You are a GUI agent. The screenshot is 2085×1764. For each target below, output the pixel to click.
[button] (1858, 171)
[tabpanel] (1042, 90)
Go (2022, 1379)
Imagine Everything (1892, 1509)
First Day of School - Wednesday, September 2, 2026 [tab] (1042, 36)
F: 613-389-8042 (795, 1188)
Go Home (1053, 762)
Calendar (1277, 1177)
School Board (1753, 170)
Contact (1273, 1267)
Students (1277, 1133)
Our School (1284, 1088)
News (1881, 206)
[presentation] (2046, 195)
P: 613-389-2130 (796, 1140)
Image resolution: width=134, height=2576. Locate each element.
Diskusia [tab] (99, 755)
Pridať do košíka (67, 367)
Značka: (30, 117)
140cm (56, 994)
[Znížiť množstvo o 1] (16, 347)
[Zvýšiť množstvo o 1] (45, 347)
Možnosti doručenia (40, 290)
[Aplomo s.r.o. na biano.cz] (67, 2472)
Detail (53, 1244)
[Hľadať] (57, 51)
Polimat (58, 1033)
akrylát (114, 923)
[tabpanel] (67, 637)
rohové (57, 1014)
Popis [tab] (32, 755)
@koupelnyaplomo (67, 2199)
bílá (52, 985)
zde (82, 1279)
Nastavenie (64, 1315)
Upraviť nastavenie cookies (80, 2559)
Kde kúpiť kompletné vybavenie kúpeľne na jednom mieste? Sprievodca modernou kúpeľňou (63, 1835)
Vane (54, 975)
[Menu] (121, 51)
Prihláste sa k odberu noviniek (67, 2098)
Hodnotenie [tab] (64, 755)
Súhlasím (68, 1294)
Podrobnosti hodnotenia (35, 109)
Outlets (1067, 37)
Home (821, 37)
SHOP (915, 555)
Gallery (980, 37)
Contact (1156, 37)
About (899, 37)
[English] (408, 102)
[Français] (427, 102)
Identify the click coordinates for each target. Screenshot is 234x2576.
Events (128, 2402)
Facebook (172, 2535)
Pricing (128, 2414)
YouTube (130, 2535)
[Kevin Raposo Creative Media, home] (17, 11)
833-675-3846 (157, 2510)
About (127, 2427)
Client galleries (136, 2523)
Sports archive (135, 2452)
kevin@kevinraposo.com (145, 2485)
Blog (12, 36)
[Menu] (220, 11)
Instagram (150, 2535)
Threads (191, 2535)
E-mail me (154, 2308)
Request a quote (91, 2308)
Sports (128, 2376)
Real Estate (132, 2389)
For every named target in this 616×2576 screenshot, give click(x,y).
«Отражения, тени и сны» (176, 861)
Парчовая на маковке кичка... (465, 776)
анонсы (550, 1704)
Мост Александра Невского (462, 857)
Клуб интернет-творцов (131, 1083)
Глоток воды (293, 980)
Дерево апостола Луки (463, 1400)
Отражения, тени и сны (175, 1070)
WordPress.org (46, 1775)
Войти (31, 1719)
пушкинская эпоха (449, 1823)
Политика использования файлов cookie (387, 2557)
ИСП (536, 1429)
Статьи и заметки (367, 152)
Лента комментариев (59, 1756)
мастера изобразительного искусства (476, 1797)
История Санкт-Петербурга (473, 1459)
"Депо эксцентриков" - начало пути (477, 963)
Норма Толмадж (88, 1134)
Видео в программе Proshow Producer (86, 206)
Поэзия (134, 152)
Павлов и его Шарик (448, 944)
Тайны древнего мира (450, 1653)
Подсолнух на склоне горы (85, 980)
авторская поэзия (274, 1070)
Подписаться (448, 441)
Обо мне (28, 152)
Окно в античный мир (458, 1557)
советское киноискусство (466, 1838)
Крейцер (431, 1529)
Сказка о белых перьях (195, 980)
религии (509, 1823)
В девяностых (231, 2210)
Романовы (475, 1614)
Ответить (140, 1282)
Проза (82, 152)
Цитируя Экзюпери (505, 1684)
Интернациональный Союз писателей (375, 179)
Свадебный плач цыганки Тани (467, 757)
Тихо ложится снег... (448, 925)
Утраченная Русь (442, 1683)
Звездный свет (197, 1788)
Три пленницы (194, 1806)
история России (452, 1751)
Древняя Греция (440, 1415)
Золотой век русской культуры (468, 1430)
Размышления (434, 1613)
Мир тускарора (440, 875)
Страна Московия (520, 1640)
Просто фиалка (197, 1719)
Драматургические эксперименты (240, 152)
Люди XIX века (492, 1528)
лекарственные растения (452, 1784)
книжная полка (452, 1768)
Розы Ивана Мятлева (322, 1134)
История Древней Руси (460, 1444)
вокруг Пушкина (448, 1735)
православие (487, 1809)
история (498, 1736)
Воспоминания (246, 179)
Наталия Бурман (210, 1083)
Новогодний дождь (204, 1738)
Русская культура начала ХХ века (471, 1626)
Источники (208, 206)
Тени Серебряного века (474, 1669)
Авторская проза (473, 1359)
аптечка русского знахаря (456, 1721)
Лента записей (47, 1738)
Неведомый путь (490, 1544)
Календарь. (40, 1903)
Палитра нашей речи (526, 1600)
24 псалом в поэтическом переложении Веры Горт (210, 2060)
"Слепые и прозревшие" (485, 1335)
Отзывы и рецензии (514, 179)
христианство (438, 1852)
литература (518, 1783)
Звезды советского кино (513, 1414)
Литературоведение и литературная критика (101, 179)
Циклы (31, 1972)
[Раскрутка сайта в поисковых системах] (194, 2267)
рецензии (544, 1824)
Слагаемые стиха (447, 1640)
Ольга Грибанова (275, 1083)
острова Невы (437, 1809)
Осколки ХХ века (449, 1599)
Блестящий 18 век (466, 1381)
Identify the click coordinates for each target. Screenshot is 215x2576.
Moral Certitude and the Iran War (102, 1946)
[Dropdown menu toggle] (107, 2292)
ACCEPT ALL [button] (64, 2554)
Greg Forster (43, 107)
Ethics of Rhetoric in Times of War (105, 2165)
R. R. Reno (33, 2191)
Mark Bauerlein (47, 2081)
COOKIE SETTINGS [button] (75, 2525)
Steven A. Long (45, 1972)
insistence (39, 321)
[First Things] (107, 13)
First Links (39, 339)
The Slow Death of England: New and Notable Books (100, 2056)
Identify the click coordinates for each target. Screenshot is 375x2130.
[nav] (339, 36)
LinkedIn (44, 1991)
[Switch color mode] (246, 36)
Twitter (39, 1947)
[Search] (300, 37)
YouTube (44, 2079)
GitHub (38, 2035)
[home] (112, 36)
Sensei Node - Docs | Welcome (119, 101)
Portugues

====

Action item:
Output the lines above between the one holding "Обо мне (28, 152)" and the one holding "Цитируя Экзюпери (505, 1684)", inclusive, with nothing before or after them.

Expected answer:
Обо мне (28, 152)
Окно в античный мир (458, 1557)
советское киноискусство (466, 1838)
Крейцер (431, 1529)
Сказка о белых перьях (195, 980)
религии (509, 1823)
В девяностых (231, 2210)
Романовы (475, 1614)
Ответить (140, 1282)
Проза (82, 152)
Цитируя Экзюпери (505, 1684)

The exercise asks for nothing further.